While during the period of primary mourning the princes and officials at court had to assemble three times a day before the libational altar, after the transfer of the coffin in a hall on Goal Hill only once a day, the princesses and ladies at court assembled three times a day during three days and then only once until the celebration of the “First Sacrifice“, echuji. During the twenty-seven-days’ primary mourning the princes and officials lodged in their Yamen and practiced dietary and sexual abstinence.

To prevent disorder or unrest the high officials of the provinces were requested to refrain from personal condolences in front of the imperial coffin.

So far, the proposed regulations of the ritual ceremonies for the late Empress Dowager were according to the dynastic statutes and submitted to the Throne immediately after the death of her Majesty.The proposed regulations corresponded exactly to preceding empress dowagers’ rites as they were practiced e.g. at these demise of the Empress Dowager Cian in 1881.

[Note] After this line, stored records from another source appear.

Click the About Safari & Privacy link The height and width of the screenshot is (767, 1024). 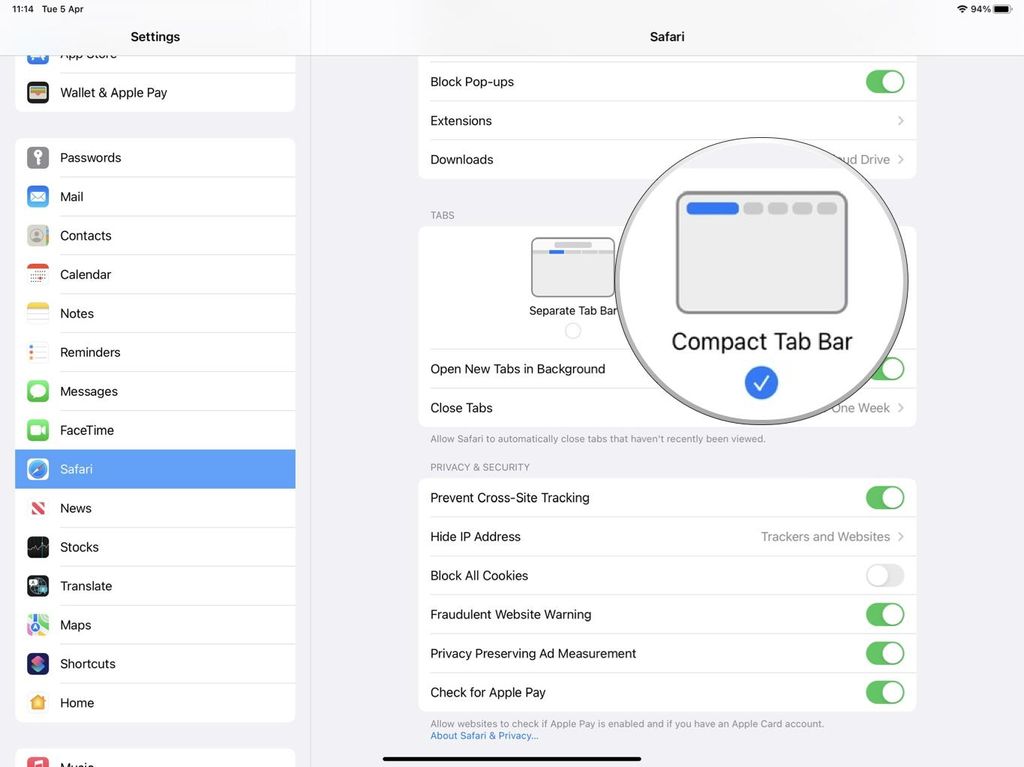click(484, 734)
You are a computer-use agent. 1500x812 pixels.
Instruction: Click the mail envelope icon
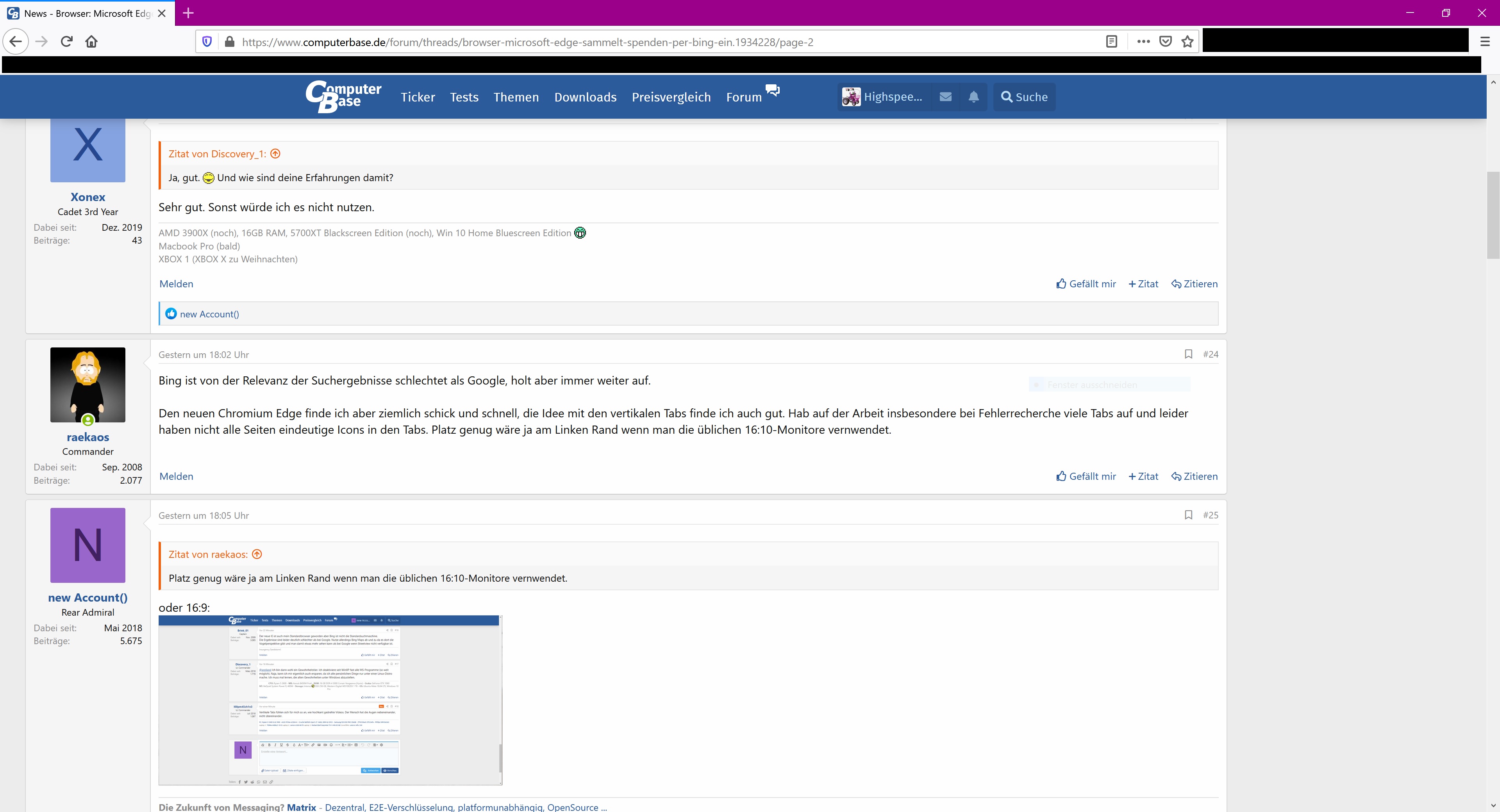pyautogui.click(x=944, y=96)
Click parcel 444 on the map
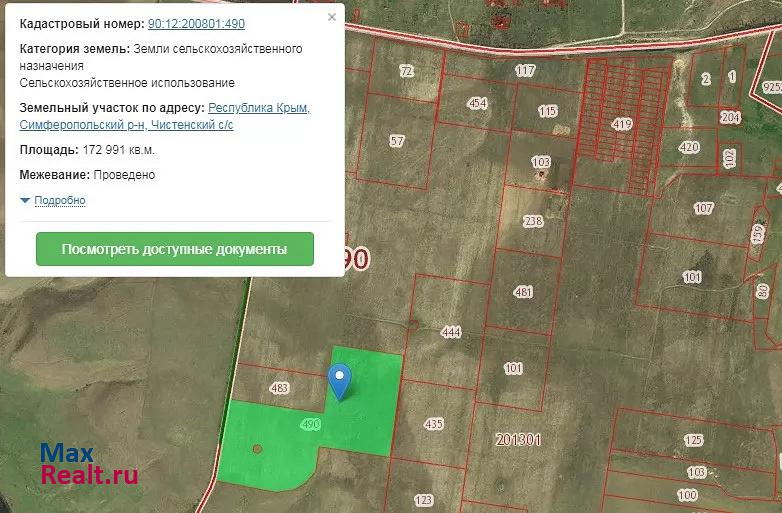Viewport: 782px width, 513px height. [x=450, y=332]
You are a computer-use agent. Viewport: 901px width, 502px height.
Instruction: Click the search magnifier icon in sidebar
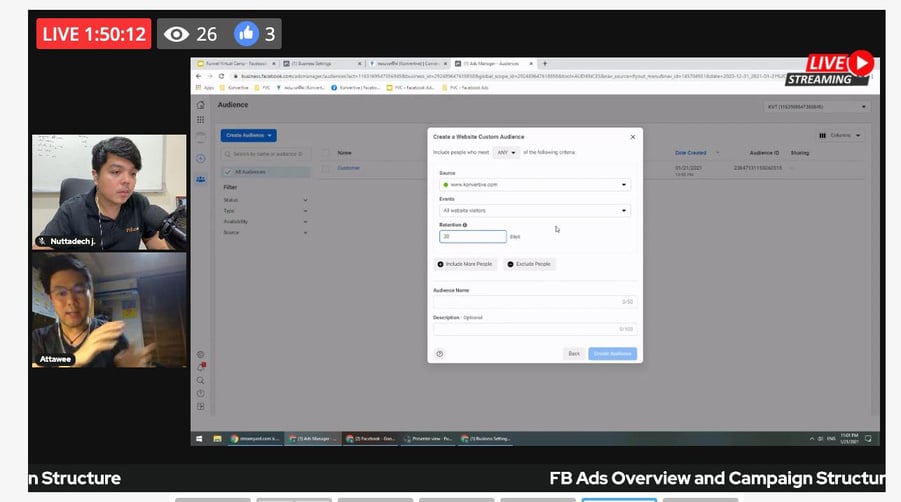coord(200,380)
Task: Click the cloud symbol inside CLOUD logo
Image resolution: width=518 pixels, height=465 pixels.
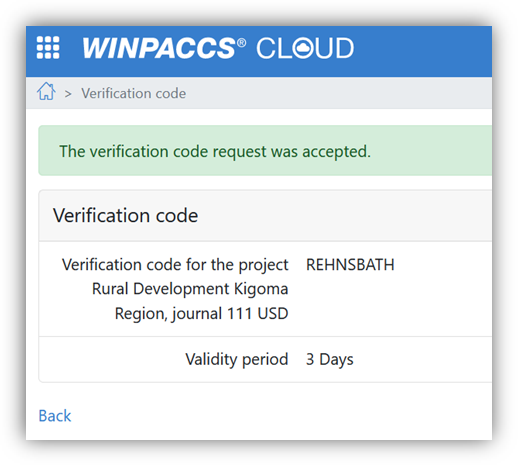Action: pos(304,48)
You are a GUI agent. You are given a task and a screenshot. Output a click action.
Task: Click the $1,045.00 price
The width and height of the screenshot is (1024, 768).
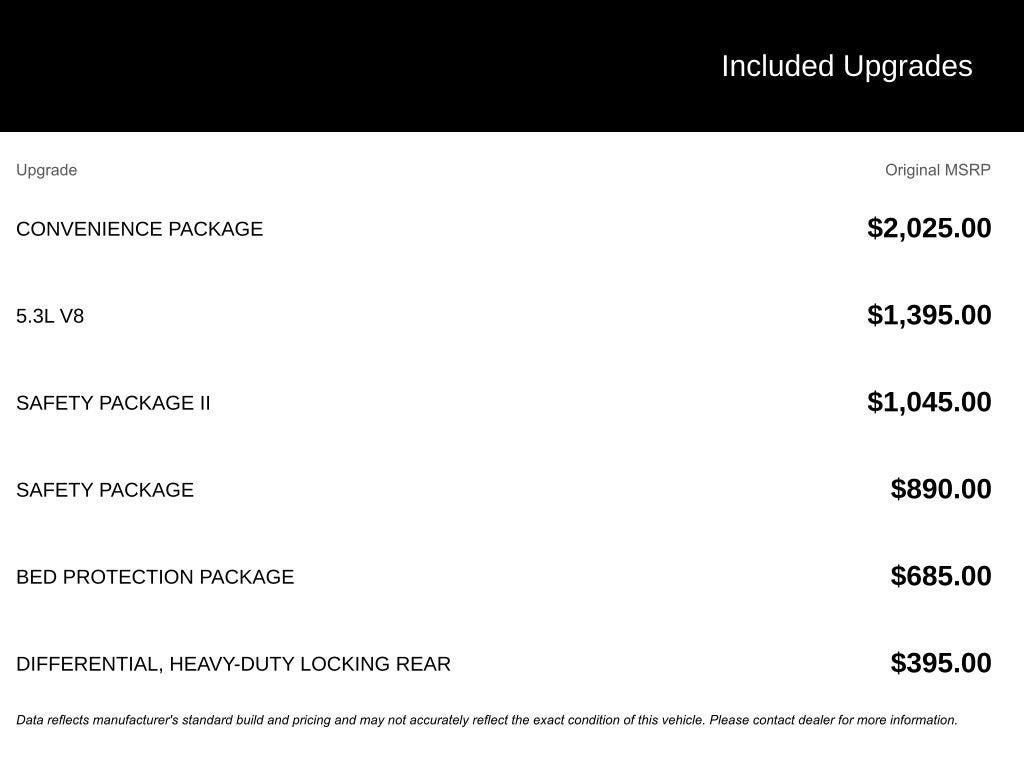coord(929,402)
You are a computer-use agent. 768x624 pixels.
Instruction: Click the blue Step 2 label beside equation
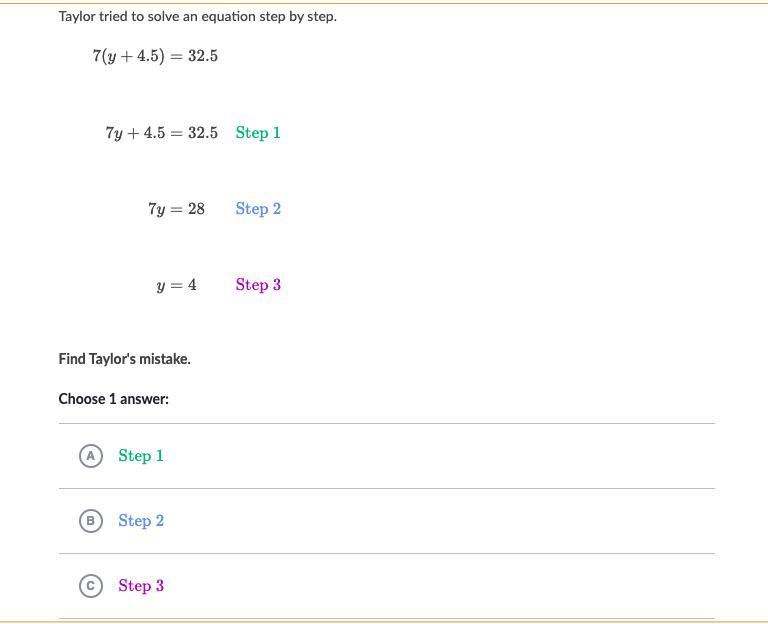coord(258,209)
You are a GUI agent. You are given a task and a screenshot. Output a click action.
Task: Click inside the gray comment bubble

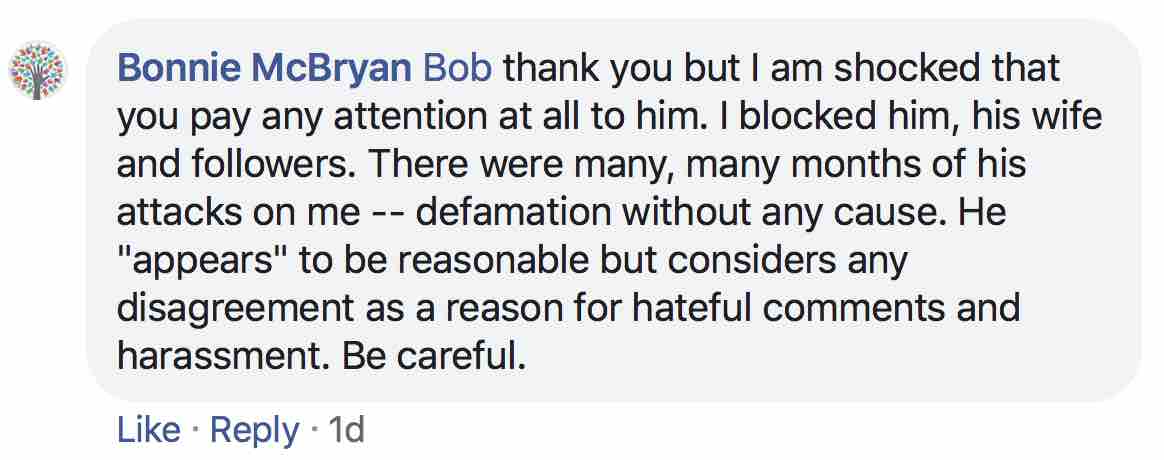tap(613, 211)
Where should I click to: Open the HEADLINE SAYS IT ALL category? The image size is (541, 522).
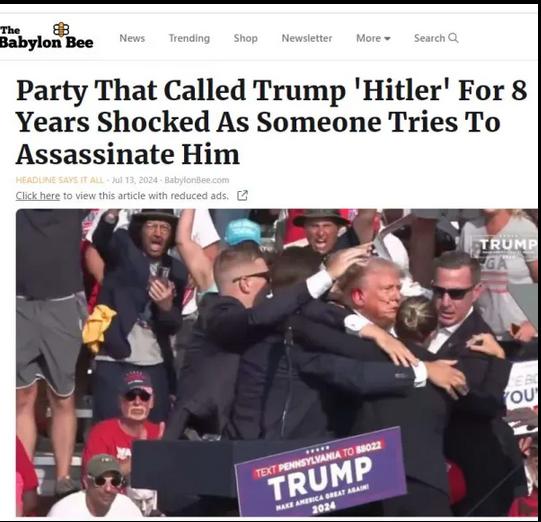(60, 180)
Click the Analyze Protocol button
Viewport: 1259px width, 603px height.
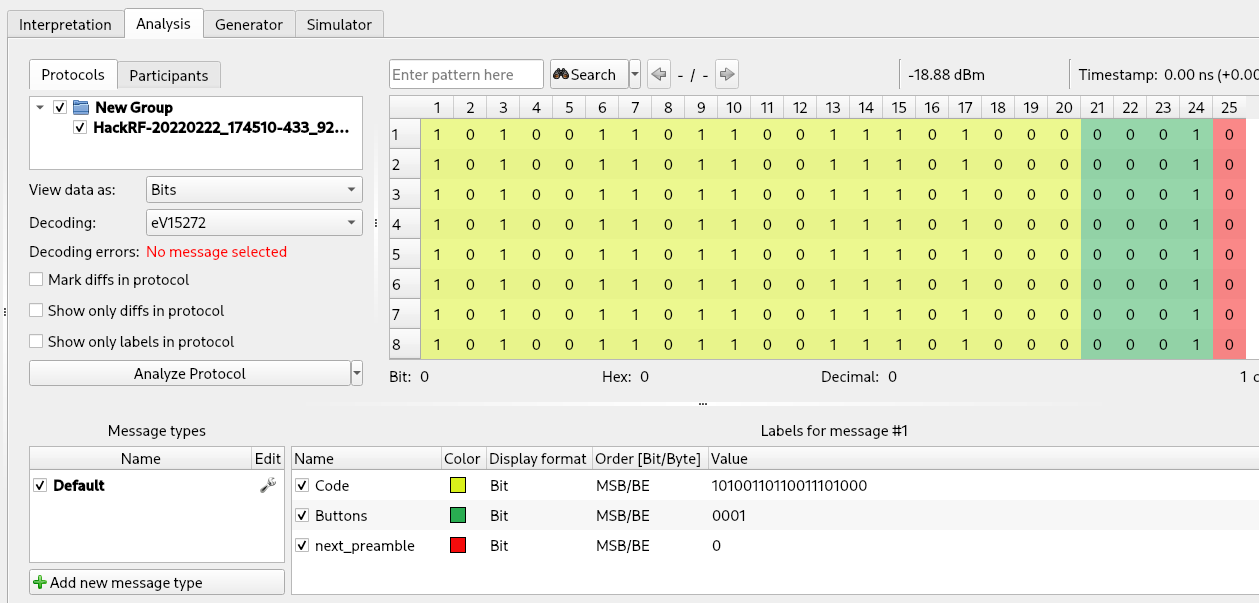(189, 374)
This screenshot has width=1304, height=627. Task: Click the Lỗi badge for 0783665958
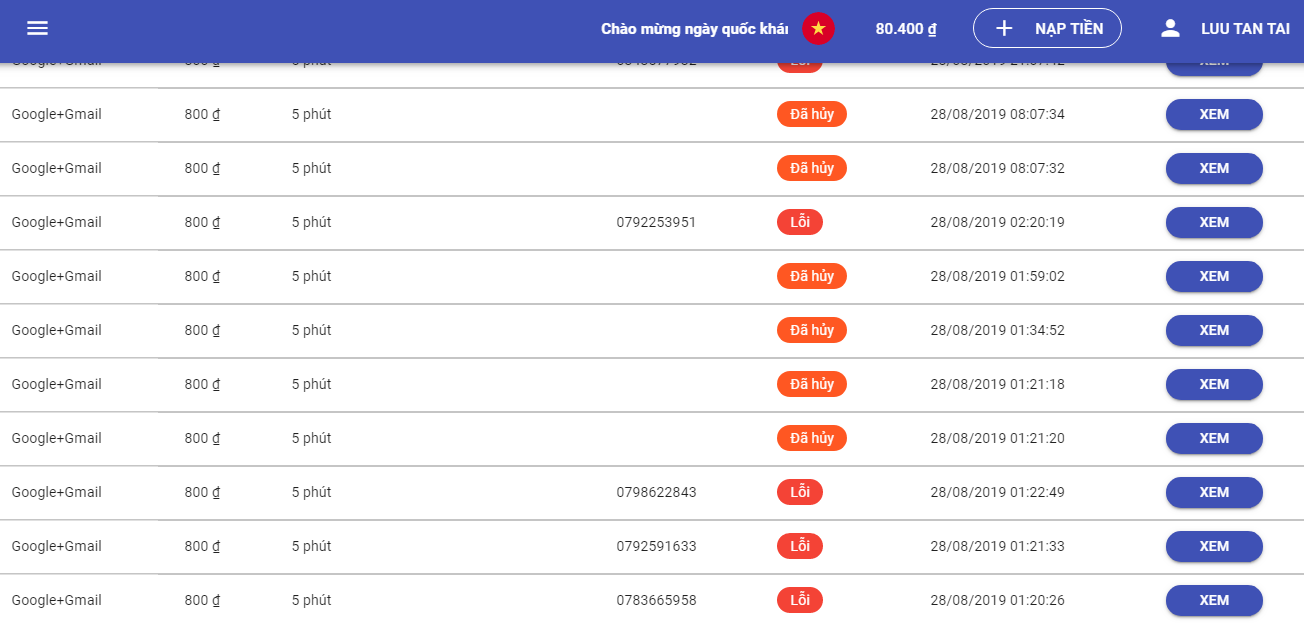click(799, 600)
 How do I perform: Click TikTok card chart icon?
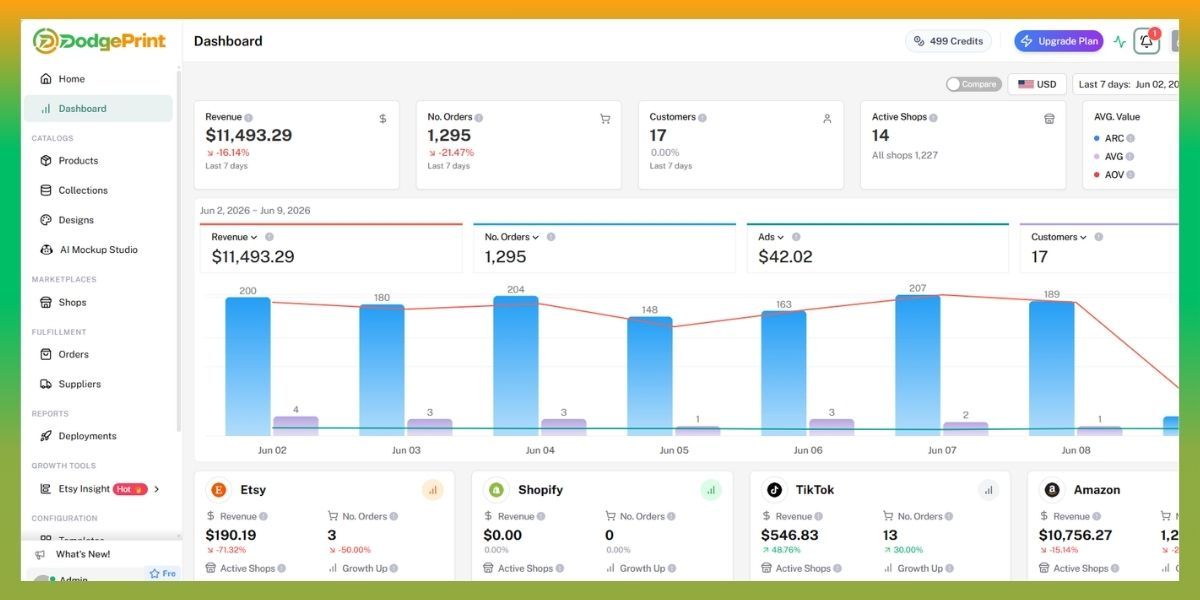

Only a few days after the initial proposal of mourning regulations, an imperial decree was issued ordering a special alteration of the mourning rituals in honor of the late Empress Dowager who – over a period of more than forty years – had handled state affairs.

Referring to this edict the Board of Rites memorialized thee considerably modified instructions: On signing edicts the blue ink would be used during the whole period of public mourning, that is to say, for a hundred days instead of twenty-seven days according to the former proposal and to precedence; during fifteen days, it was forbidden to transmit memorials to the Throne. There was a ban on ancestor worship during the period of primary mourning. The one- year’s ban on marriage was applied to the Manchu and Chinese officials from the forth rank down to the lowest, too; they were forbidden other festivities and music during the following twenty-seven-months.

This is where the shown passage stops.